Urinary incontinence is a common condition, which, although not life-threatening, impairs the health-related quality of life of affected individuals. All women complaining of incontinence require a basic assessment and those with complex or refractory symptoms may benefit from urodynamic studies. Initial treatment includes lifestyle advice, behavioral modifications, bladder retraining and pelvic floor muscle training. For those women with persistent
stress urinary incontinence following
conservative therapy, surgical management might be considered. The development of the minimally invasive, retropubic, synthetic,
mid-urethral sling procedures has revolutionized stress incontinence surgery and reduced the popularity of 'traditional' procedures, such as colposuspension and autologous fascial sling. In an attempt to reduce further the morbidity, transobturator and single-incision slings have been introduced. While
antimuscarinic agents are the mainstay of the current medical management of urgency
urinary incontinence, a recently developed selective β3-adrenergic receptor agonist (
mirabegron) offers an alternative pharmacological option.
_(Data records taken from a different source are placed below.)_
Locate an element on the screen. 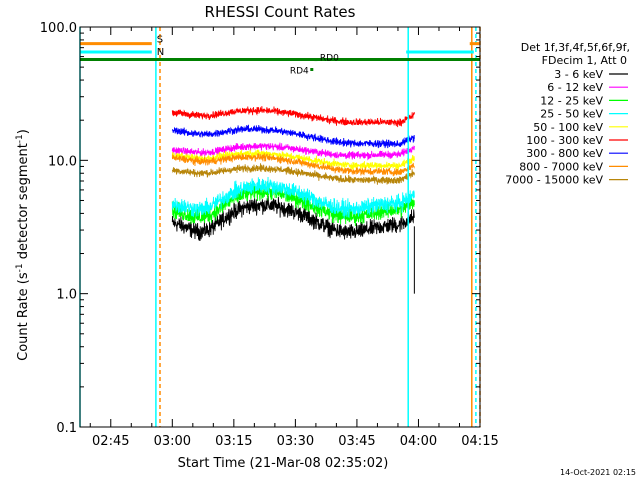  legend-entry-label: 800 - 7000 keV is located at coordinates (561, 166).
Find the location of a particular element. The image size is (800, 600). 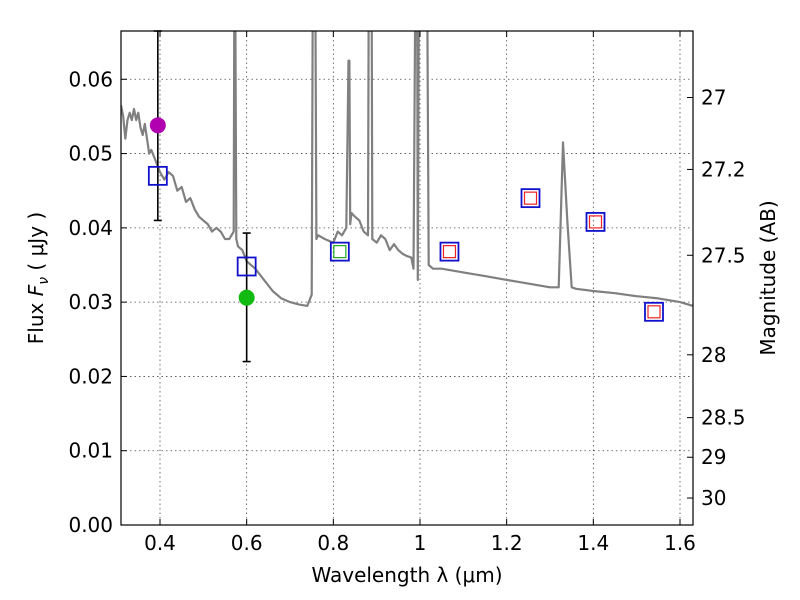

x-tick-label: 1.2 is located at coordinates (507, 543).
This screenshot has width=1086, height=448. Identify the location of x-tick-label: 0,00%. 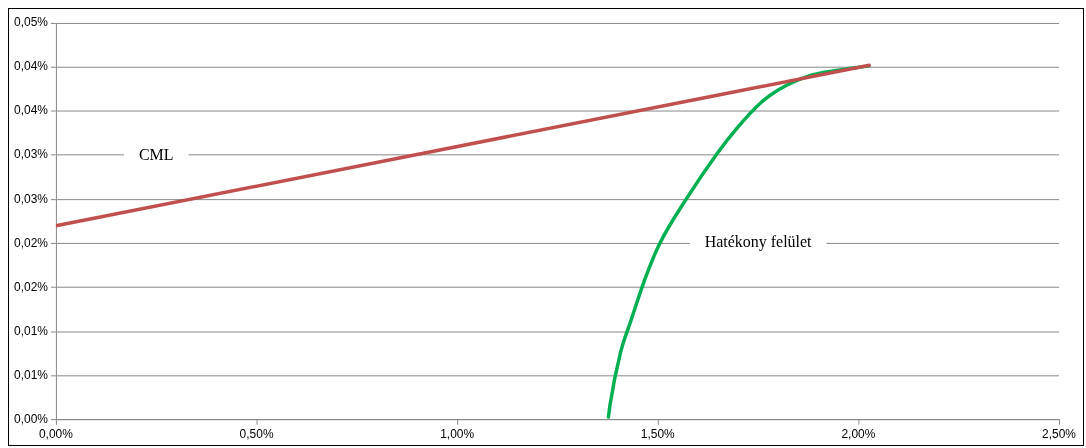
(56, 434).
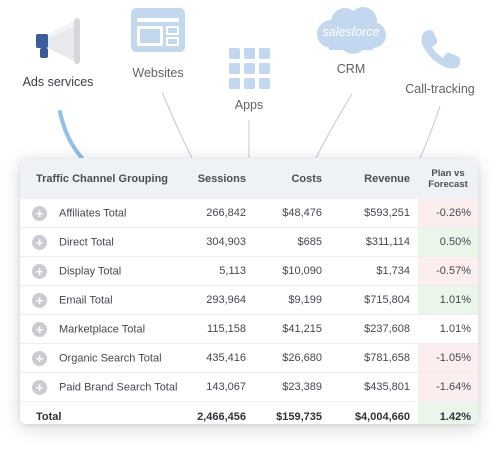  Describe the element at coordinates (448, 358) in the screenshot. I see `row-plan: -1.05%` at that location.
Modalities such as intravesical
botulinum toxin and neuromodulation (peripheral or sacral) are available to women with refractory urgency incontinence. Finally, when all other options have been explored and proven unsuccessful, inappropriate or not feasible, reconstructive surgery or
catheter insertion might be considered as a last resort. The aim of this paper is to review conservative, medical and surgical management for
urinary incontinence by using the best available evidence in the literature.